One of the hardest parts about being a surgeon who runs marathons is having to train while being on-call. Luckily for Meghan Bishop, an orthopedic sports medicine surgeon who works at the Rothman Orthopaedic Institute in New York City, she’s only been called in a few times while on a run.
“One time, I was doing my long run in a park by the hospital, and I got totally lost in the trails,” Bishop told Runner’s World. “Then I got a call telling me I had a dislocated shoulder in the waiting room. I found my way back and everything worked out fine with the patient, but I’m more careful now about not exploring too much when I’m on call.”
Over the past year, Bishop, 34, has perfected the art of balancing a demanding work schedule and training routine. Earlier this spring, she won the New Jersey Marathon in a three-minute personal best of 2:42:17, which qualified her for the 2020 Olympic Marathon Trials in Atlanta next February.
“I was happy with Chicago because it was a big PR, but it also really motivated me to get under 2:45,” Bishop said. “Since I was so close, I knew I could tweak a few things in my training to go faster the next time.”
To dial in the speed and strength needed to slip under the 2:45 barrier, Bishop adopted a flexible training plan that included 5 a.m. treadmill runs, marathon-specific workouts, and strength training—and left enough time for hospital rounds.
Moving From Middle Distance to Marathon
Bishop first started running as an active preteen growing up outside of Philadelphia. In high school, she began to pay more attention to track than field hockey and landed a spot on the state champion 4×800 relay team. Her success in the mile and 800 meters caught the attention of the College of William & Mary coaches, who recruited her to run in 2003.
Though she focused on mid-distance events in high school, Bishop learned to love longer distances in college. As a Griffin, she ran 16:18 for 5K, 9:31 for 3K, and 20:40 for 6K.
“William & Mary had a pretty high-mileage program, which made us stronger for longer races in track and cross-country,” she said. “I started running 60 miles per week in my freshman year, and by my senior year, I was running between 80 and 90 miles per week.”

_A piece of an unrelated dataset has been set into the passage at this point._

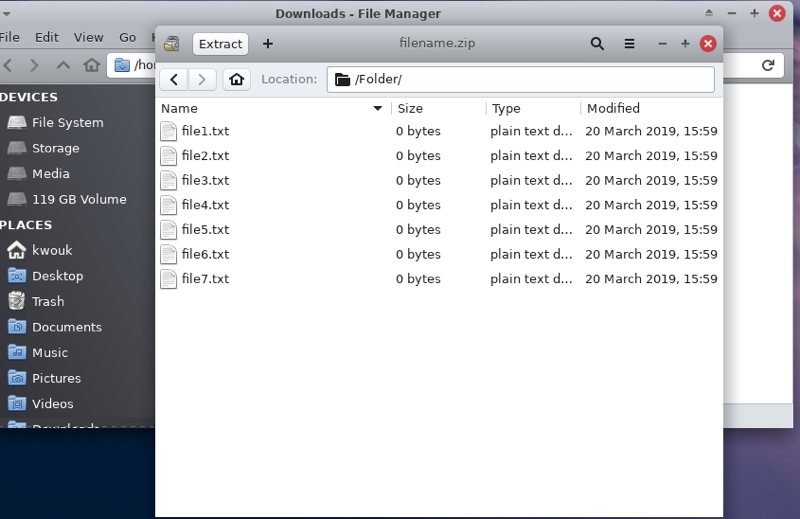Image resolution: width=800 pixels, height=519 pixels.
Task: Reload the File Manager folder view
Action: click(768, 65)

The year after graduating from college in 2007, Bishop began medical school at George Washington University. Over the next four years, she took a break from competitive training, running just three miles every few days. It wasn’t until she started residency at Thomas Jefferson University in Philadelphia in 2012 that she began training seriously again.

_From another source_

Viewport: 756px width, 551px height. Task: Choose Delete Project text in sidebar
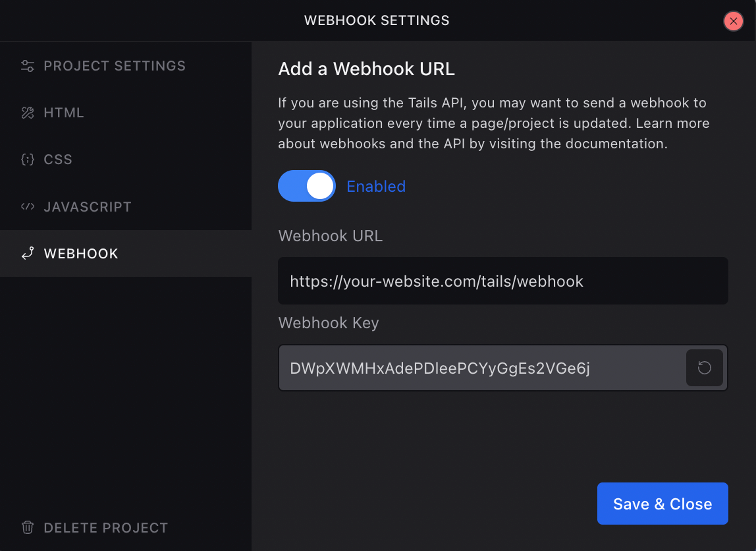(x=105, y=528)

A key motivator for Bishop’s return to running was having a team to train with. As a medical resident, Bishop joined the , a competitive local running group with several other health care professionals on its roster. In 2014, Bishop finished her first marathon in Philadelphia in 2:55:31.
“It was hot that day and I had a huge positive split,” Bishop said. “I was just getting my feet wet.”
After her debut, she doubled down on training at times that fit with her schedule. Since she had to arrive at the hospital at 4:30 a.m. to see patients during residency, she met with her club teammates at night for runs and workouts. “I never had time to double,” she said.
The commitment to training paid off: at the 2017 Hartford Marathon, she clocked 2:48:38, then lowered that time by three minutes in Chicago the following year. Though she moved to New York City in 2017, she kept in touch with her Philadelphia teammates throughout her quest to OTQ in 2019.
Finding Top Speed While Training Solo
In the Big Apple, Bishop typically trains alone—but solitude doesn’t bother her, she said.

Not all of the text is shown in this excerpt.